When you enter a Host name or IP address in an Internet site document, you do not gain control over which authentication controls are applied according to the IP address the user connects to. Instead, the first Internet site document located for the server and the organization is used. As a result, except for Web Site documents, you should have only one Internet site document for each organization, protocol, and server combination.
For example, do not do the following:
Server A has two IP addresses and you create the following two Internet site documents for POP3:
- One Internet site document for one IP address with no TLS allowed
- One Internet site document for another IP address, with TLS allowed.
The IP address is used to determine the organization and both Internet site documents apply to the same organization. The first Internet site document that matches the server and the organization is used, in this case, the Internet site document that does not allow TLS.
Modifications to Internet site documents (including the creation of new Site documents) are dynamic. The server or protocol does not need to be restarted after you create a new Site document, or after you modify or delete an existing one. Changes generally take effect minutes after the change is made.
Internet site documents are created in the Internet sites view, which is used to help manage Internet protocol configuration information by listing the configured Internet site documents for each organization in the domain.
While most protocol settings are configured in Internet site documents, there are some settings that need to be configured in the Server document to support Internet protocol configurations. These include settings for:
- Enabling and configuring the TCP/IP port.
- Enabling and configuring the TLS port (including redirecting TCP to TLS).
- Accessing the server -- such as who can access the server and how.
Setting up Internet site documents on a Domino® server
Do the following to set up basic Internet site functionality on a Domino® server.
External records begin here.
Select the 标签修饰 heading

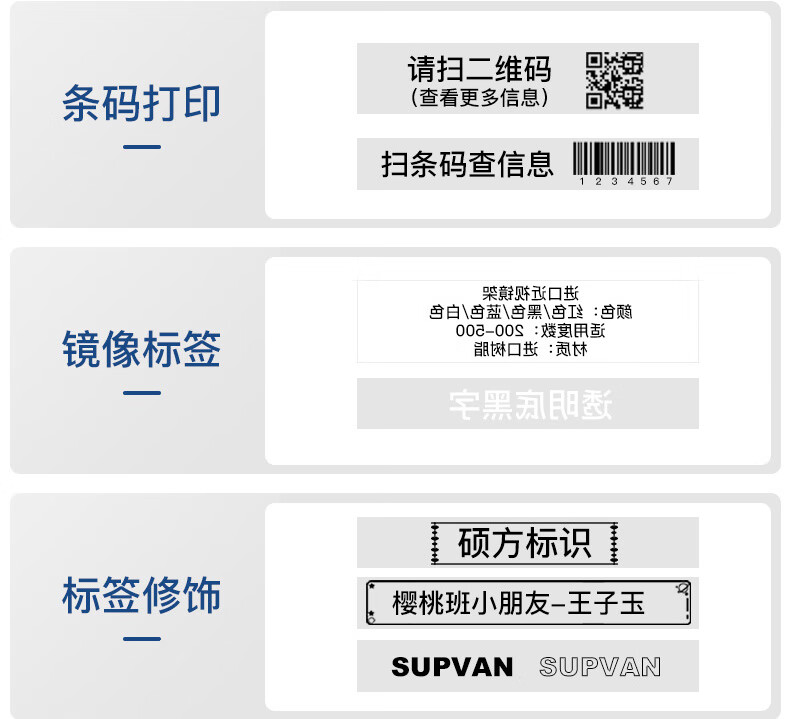coord(142,595)
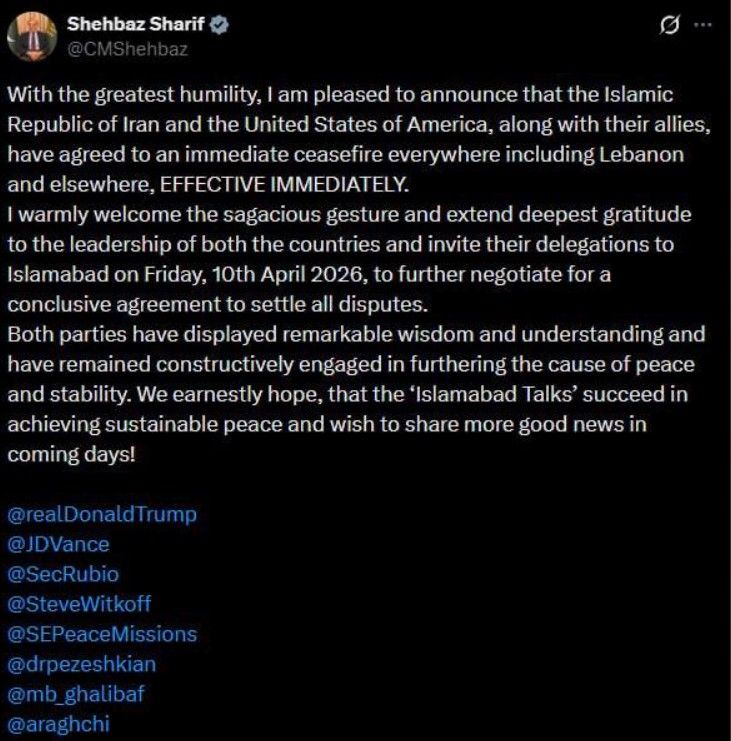This screenshot has width=731, height=741.
Task: Open Shehbaz Sharif's profile picture
Action: pos(32,36)
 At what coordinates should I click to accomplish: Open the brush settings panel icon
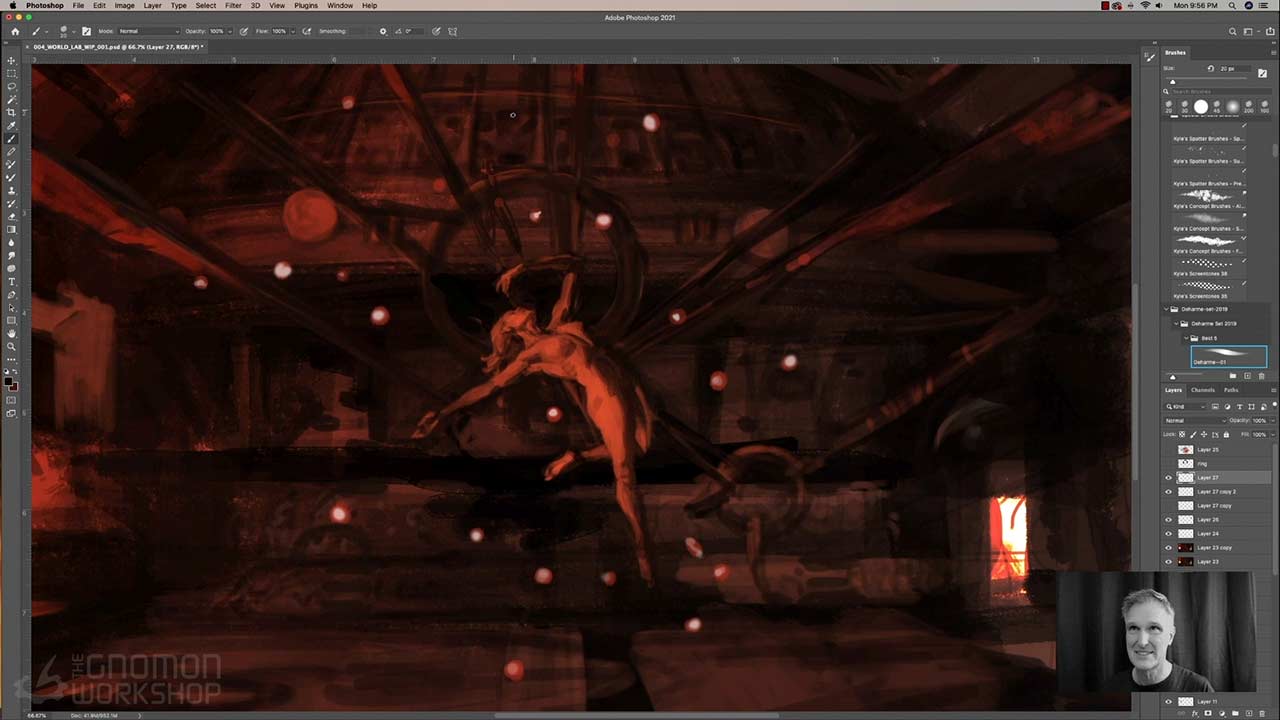86,31
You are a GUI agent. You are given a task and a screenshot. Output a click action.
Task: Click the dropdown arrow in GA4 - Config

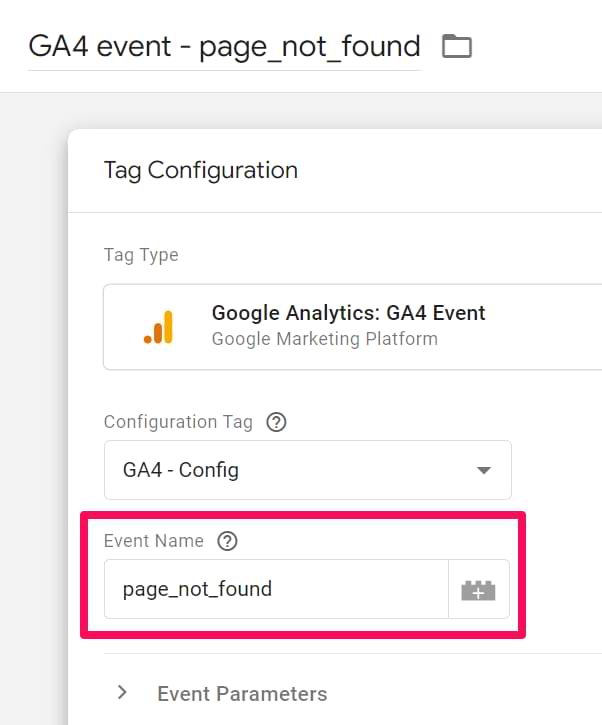coord(484,470)
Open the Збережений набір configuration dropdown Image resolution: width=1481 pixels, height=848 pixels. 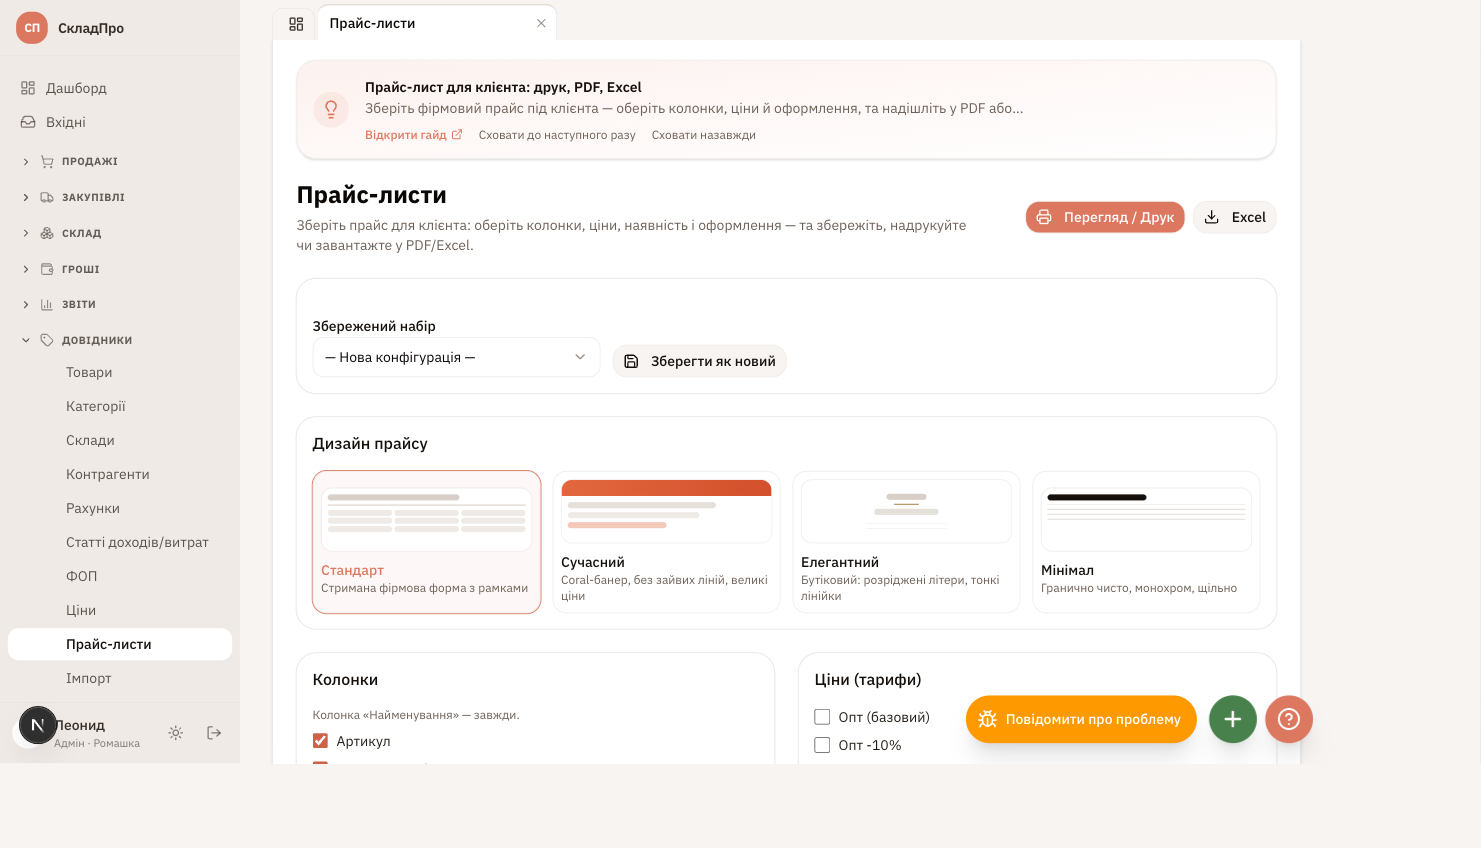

- Create Internet sites document for the Internet protocols you want to use.
- Set up security for each Internet site document.
- Enable Internet site documents on the server.
For service providers only
Internet site documents are required for hosted organizations. These documents control each hosted organization's use of Internet protocols. A hosted organization can only use an Internet protocol if the hosted organization has an Internet site document for that protocol. A shared IP address may be used for all hosted organizations, or unique IP addresses may be set up for each hosted organization. Internet site documents link IP addresses to the individual hosted organizations for each Internet protocol.
When registering hosted organizations, you have the option to create Internet site documents during hosted organization registration, or you can choose to create them later.
Service providers need to consider the following when using Internet site documents:
- Each hosted organization has one Web Site document that can be created during hosted organization registration. You must create this initial Web Site document to activate the HTTP protocol. If you have multiple Web sites, you need one individual Web Site document for each additional Web site for each organization.
- You must create one mail protocol Site document (IMAP, POP3, or SMTP) for each protocol used by each organization.
- In a hosted environment, Domino® IIOP (DIIOP) can use the information in the IIOP Internet site document to define the scope of the Domino® Directory used to validate users. With DIIOP, you can use any Java™ code running on any server on the network.
- If your configuration has one IP address that is shared by multiple hosted organizations, HTTP, IMAP, LDAP, POP3, and SMTP are the available protocols. For IMAP, LDAP, POP3, and SMTP users, the name provided during authentication must be the user's Internet e-mail address, so that the server knows the organization of which each user is a member. Anonymous access to LDAP is not supported in this configuration.
- To enable TLS for a hosted organization, you must enter the server IP address in the field Host names or addresses mapped to this site on the Basics tab of the Internet site document.